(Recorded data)
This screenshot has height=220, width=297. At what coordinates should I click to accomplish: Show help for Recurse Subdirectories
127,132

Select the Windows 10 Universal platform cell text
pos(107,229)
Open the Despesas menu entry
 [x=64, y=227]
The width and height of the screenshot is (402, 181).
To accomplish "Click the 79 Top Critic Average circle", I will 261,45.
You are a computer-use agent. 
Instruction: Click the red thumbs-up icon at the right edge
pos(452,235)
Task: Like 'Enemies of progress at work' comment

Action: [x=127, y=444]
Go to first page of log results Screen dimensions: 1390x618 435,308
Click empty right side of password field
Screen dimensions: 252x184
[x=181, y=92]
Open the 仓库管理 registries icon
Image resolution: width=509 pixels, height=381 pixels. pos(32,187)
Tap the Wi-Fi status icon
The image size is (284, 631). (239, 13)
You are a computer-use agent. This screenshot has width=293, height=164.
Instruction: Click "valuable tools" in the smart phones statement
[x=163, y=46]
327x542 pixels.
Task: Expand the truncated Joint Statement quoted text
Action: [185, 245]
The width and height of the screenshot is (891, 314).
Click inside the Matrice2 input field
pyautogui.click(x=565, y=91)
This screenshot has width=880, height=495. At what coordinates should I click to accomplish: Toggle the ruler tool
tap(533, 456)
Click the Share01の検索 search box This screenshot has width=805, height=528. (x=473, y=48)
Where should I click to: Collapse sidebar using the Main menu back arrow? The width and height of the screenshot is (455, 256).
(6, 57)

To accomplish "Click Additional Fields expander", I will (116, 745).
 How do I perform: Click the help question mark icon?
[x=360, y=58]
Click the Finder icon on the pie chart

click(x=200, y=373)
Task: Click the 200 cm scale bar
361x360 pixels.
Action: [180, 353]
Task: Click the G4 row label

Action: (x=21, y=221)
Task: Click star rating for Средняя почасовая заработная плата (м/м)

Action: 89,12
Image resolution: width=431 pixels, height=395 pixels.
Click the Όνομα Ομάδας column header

*WORK ORDER*
Retype each record exactly, leaving nothing out.

*EXERCISE SOLUTION*
This screenshot has height=220, width=297. At what coordinates should I click to accomplish: Show help for Recurse Subdirectories
127,132

Select the Windows 10 Universal platform cell text
pos(107,229)
Open the Despesas menu entry
 [x=64, y=227]
The width and height of the screenshot is (402, 181).
To accomplish "Click the 79 Top Critic Average circle", I will 261,45.
You are a computer-use agent. 
Instruction: Click the red thumbs-up icon at the right edge
pos(452,235)
Task: Like 'Enemies of progress at work' comment

Action: [x=127, y=444]
Go to first page of log results Screen dimensions: 1390x618 435,308
Click empty right side of password field
Screen dimensions: 252x184
[x=181, y=92]
Open the 仓库管理 registries icon
Image resolution: width=509 pixels, height=381 pixels. pos(32,187)
Tap the Wi-Fi status icon
The image size is (284, 631). (239, 13)
You are a computer-use agent. This screenshot has width=293, height=164.
Instruction: Click "valuable tools" in the smart phones statement
[x=163, y=46]
327x542 pixels.
Task: Expand the truncated Joint Statement quoted text
Action: [185, 245]
The width and height of the screenshot is (891, 314).
Click inside the Matrice2 input field
pyautogui.click(x=565, y=91)
This screenshot has width=880, height=495. At what coordinates should I click to accomplish: Toggle the ruler tool
tap(533, 456)
Click the Share01の検索 search box This screenshot has width=805, height=528. (x=473, y=48)
Where should I click to: Collapse sidebar using the Main menu back arrow? The width and height of the screenshot is (455, 256).
(6, 57)

To accomplish "Click Additional Fields expander", I will (116, 745).
 How do I perform: Click the help question mark icon?
[x=360, y=58]
Click the Finder icon on the pie chart

click(x=200, y=373)
Task: Click the 200 cm scale bar
361x360 pixels.
Action: [180, 353]
Task: Click the G4 row label

Action: (x=21, y=221)
Task: Click star rating for Средняя почасовая заработная плата (м/м)

Action: 89,12
Image resolution: width=431 pixels, height=395 pixels.
Click the Όνομα Ομάδας column header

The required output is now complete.